Dataset excerpt
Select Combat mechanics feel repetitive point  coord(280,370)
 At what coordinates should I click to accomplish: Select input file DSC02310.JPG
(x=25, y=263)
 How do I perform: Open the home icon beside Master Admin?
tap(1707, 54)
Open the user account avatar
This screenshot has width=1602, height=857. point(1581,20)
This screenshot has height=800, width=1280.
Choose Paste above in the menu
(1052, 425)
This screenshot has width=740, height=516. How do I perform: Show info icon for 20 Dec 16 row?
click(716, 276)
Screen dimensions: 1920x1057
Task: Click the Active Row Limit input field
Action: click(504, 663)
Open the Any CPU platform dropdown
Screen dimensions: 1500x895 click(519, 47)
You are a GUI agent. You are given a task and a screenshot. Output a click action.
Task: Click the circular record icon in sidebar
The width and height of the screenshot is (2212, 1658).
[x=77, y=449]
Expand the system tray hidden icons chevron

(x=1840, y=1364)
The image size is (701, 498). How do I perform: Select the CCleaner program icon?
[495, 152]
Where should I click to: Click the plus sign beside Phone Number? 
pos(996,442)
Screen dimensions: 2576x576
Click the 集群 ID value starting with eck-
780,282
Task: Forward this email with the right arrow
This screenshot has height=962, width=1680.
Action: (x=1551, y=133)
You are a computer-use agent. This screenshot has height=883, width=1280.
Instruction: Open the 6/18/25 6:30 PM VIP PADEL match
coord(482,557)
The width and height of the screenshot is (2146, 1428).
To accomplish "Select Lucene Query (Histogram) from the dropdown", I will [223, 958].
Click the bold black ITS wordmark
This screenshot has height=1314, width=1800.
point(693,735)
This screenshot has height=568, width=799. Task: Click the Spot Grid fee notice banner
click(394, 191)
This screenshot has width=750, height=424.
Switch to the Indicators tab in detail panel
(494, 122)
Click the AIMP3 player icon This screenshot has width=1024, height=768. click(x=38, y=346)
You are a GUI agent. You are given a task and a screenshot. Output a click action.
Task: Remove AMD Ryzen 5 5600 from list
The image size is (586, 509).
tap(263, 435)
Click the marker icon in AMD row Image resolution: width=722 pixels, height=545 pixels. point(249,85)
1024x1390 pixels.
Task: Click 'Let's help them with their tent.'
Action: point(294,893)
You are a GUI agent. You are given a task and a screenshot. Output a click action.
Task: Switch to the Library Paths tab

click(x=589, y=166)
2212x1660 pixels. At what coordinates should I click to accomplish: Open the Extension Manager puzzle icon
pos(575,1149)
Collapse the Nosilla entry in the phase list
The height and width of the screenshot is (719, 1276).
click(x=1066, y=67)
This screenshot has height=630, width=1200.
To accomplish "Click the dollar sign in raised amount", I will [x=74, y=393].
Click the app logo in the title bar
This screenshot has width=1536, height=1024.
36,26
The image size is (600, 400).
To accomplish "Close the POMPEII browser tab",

§ Exercise directions
Can you write out all the rows above again, substituting "pane" for "tab" and leaving everything else unchanged?

§ Final result
Select Combat mechanics feel repetitive point  coord(280,370)
 At what coordinates should I click to accomplish: Select input file DSC02310.JPG
(x=25, y=263)
 How do I perform: Open the home icon beside Master Admin?
tap(1707, 54)
Open the user account avatar
This screenshot has width=1602, height=857. point(1581,20)
This screenshot has height=800, width=1280.
Choose Paste above in the menu
(1052, 425)
This screenshot has width=740, height=516. How do I perform: Show info icon for 20 Dec 16 row?
click(716, 276)
Screen dimensions: 1920x1057
Task: Click the Active Row Limit input field
Action: click(504, 663)
Open the Any CPU platform dropdown
Screen dimensions: 1500x895 click(519, 47)
You are a GUI agent. You are given a task and a screenshot. Output a click action.
Task: Click the circular record icon in sidebar
The width and height of the screenshot is (2212, 1658).
[x=77, y=449]
Expand the system tray hidden icons chevron

(x=1840, y=1364)
The image size is (701, 498). How do I perform: Select the CCleaner program icon?
[495, 152]
Where should I click to: Click the plus sign beside Phone Number? 
pos(996,442)
Screen dimensions: 2576x576
Click the 集群 ID value starting with eck-
780,282
Task: Forward this email with the right arrow
This screenshot has height=962, width=1680.
Action: (x=1551, y=133)
You are a computer-use agent. This screenshot has height=883, width=1280.
Instruction: Open the 6/18/25 6:30 PM VIP PADEL match
coord(482,557)
The width and height of the screenshot is (2146, 1428).
To accomplish "Select Lucene Query (Histogram) from the dropdown", I will [223, 958].
Click the bold black ITS wordmark
This screenshot has height=1314, width=1800.
point(693,735)
This screenshot has height=568, width=799. Task: Click the Spot Grid fee notice banner
click(394, 191)
This screenshot has width=750, height=424.
Switch to the Indicators pane in detail panel
(494, 122)
Click the AIMP3 player icon This screenshot has width=1024, height=768. click(x=38, y=346)
You are a GUI agent. You are given a task and a screenshot. Output a click action.
Task: Remove AMD Ryzen 5 5600 from list
The image size is (586, 509).
tap(263, 435)
Click the marker icon in AMD row Image resolution: width=722 pixels, height=545 pixels. point(249,85)
1024x1390 pixels.
Task: Click 'Let's help them with their tent.'
Action: point(294,893)
You are a GUI agent. You are given a task and a screenshot. Output a click action.
Task: Switch to the Library Paths pane

click(x=589, y=166)
2212x1660 pixels. At what coordinates should I click to accomplish: Open the Extension Manager puzzle icon
pos(575,1149)
Collapse the Nosilla entry in the phase list
The height and width of the screenshot is (719, 1276).
click(x=1066, y=67)
This screenshot has height=630, width=1200.
To accomplish "Click the dollar sign in raised amount", I will [x=74, y=393].
Click the app logo in the title bar
This screenshot has width=1536, height=1024.
36,26
The image size is (600, 400).
To accomplish "Close the POMPEII browser pane",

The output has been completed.